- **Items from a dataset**
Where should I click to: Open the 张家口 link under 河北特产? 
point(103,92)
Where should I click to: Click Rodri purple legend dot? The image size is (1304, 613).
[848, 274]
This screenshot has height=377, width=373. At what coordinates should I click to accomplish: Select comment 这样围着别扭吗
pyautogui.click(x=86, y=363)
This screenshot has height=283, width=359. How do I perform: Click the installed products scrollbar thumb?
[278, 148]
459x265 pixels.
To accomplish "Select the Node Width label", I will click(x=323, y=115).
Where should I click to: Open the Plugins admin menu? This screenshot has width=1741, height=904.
--
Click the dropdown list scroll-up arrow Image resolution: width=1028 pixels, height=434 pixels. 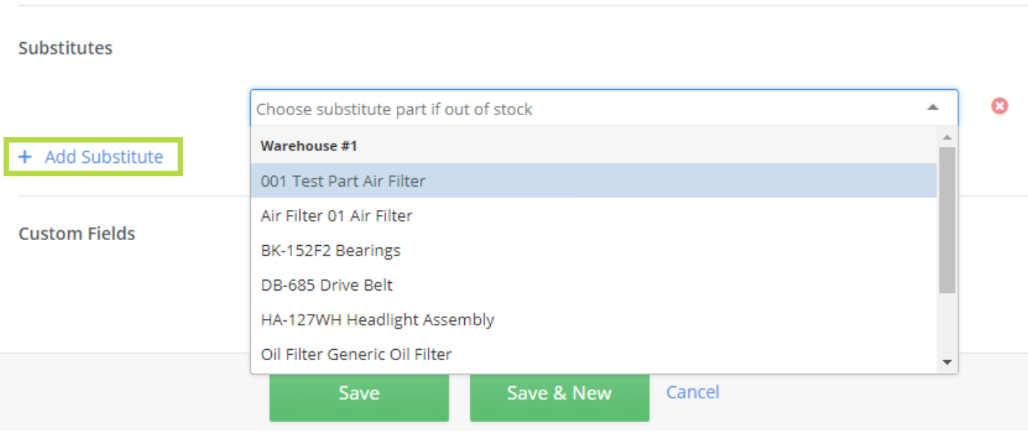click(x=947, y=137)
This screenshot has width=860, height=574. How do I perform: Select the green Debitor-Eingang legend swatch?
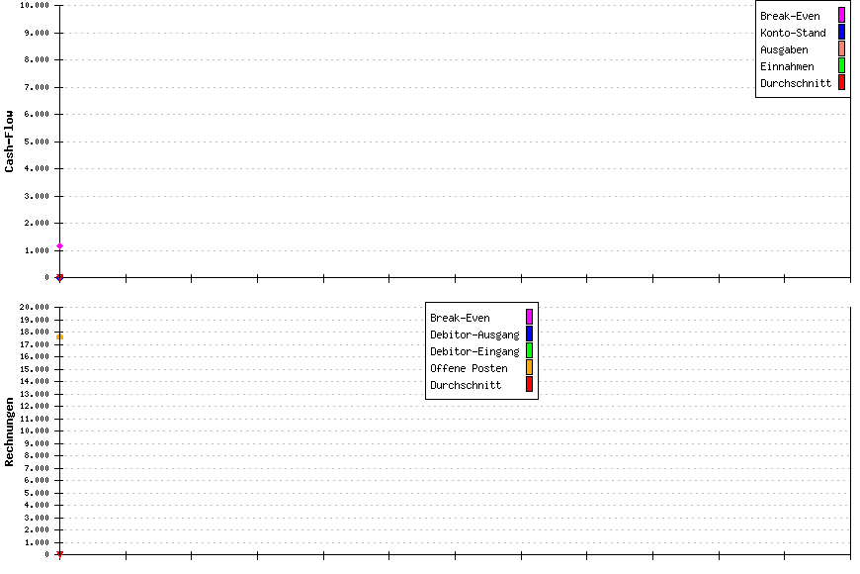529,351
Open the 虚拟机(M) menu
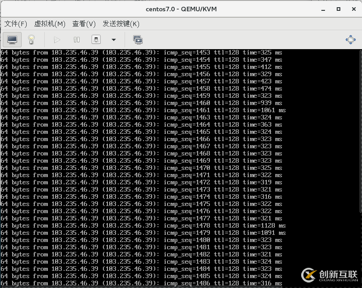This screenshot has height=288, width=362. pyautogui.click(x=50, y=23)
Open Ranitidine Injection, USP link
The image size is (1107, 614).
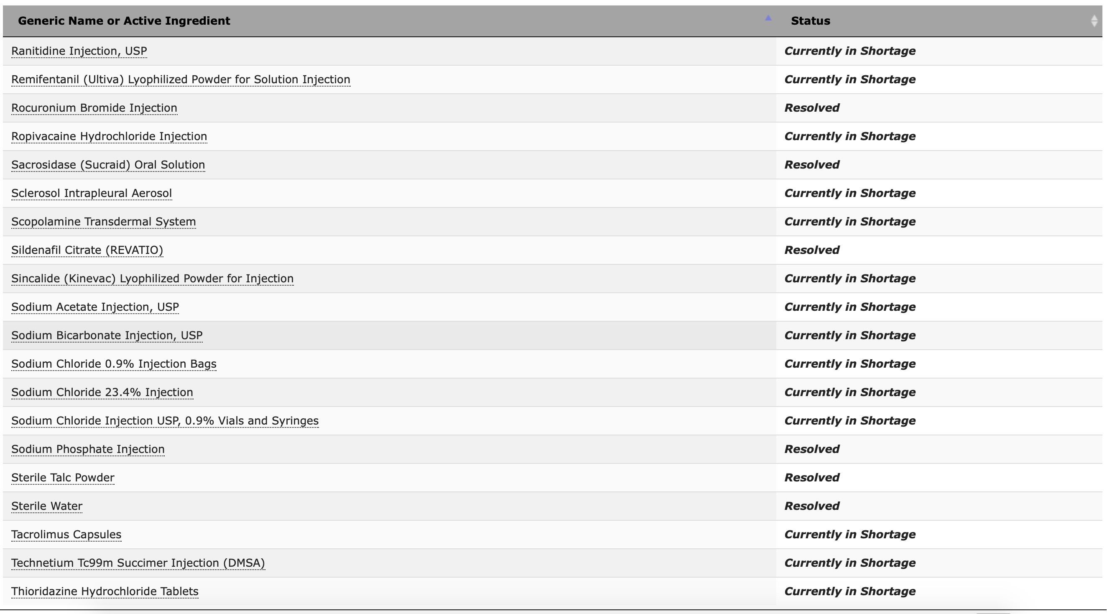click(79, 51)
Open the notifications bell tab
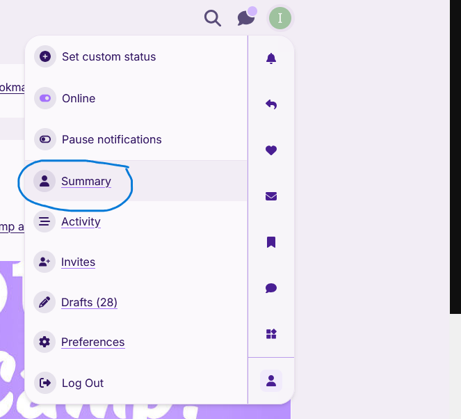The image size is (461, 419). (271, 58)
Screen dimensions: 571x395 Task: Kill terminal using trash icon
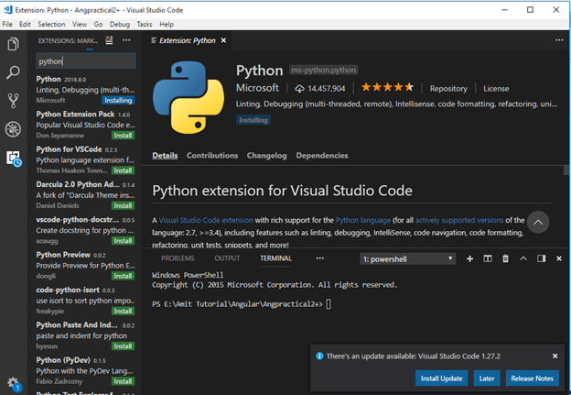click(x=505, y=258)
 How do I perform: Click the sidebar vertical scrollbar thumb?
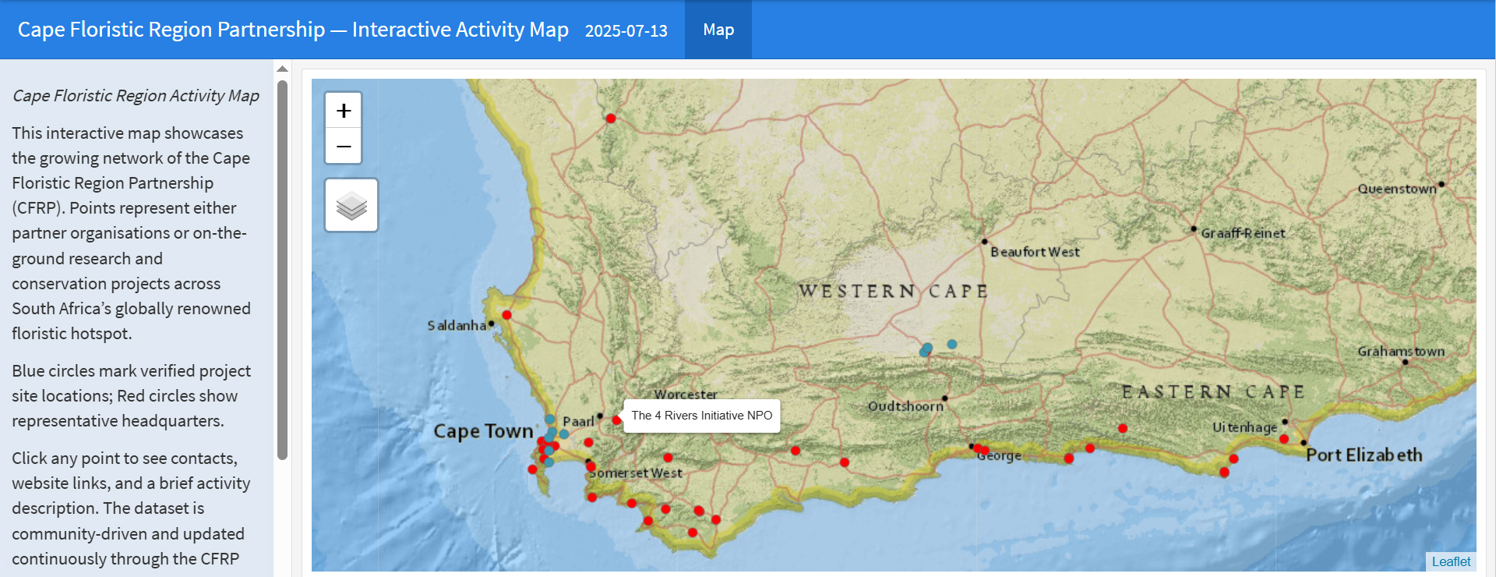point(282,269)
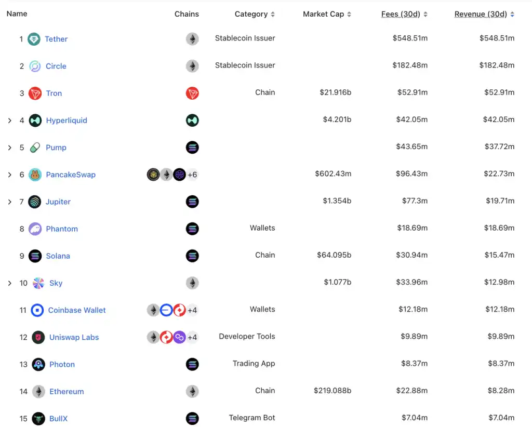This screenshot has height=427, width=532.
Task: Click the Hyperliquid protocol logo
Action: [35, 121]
--
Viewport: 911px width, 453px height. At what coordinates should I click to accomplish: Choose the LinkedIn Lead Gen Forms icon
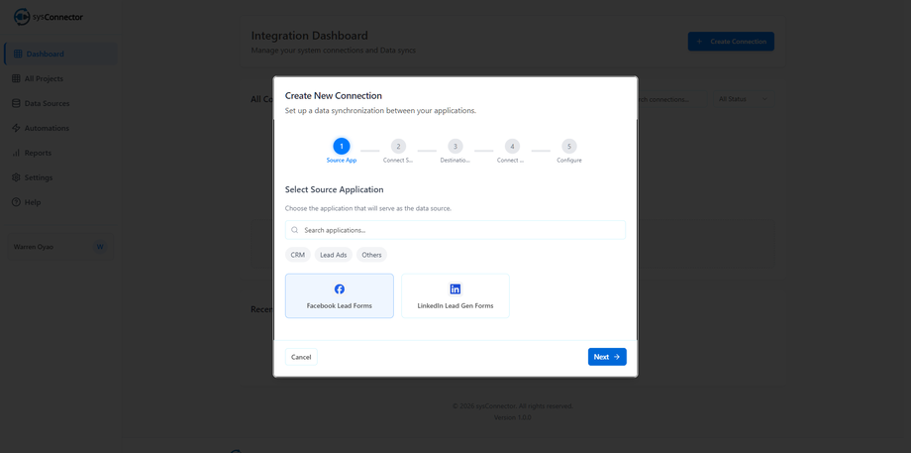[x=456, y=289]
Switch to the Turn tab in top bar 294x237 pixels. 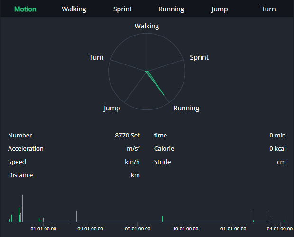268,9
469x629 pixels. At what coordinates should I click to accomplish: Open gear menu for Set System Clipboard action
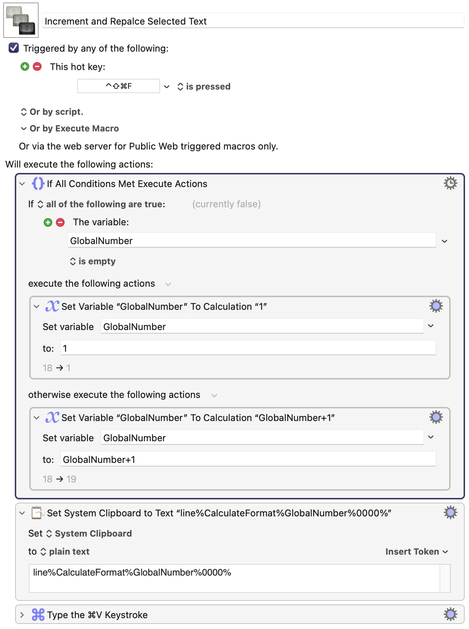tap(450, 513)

- **Work request**
Take the entries above and return only the lines from the one with "Where should I click to: Open the 张家口" to the one with "Where should I click to: Open the Plugins", both included, unchanged.

- **Final answer**
Where should I click to: Open the 张家口 link under 河北特产? 
point(103,92)
Where should I click to: Click Rodri purple legend dot? The image size is (1304, 613).
[848, 274]
This screenshot has height=377, width=373. At what coordinates should I click to accomplish: Select comment 这样围着别扭吗
pyautogui.click(x=86, y=363)
This screenshot has height=283, width=359. How do I perform: Click the installed products scrollbar thumb?
[278, 148]
459x265 pixels.
To accomplish "Select the Node Width label", I will click(x=323, y=115).
Where should I click to: Open the Plugins admin menu? This screenshot has width=1741, height=904.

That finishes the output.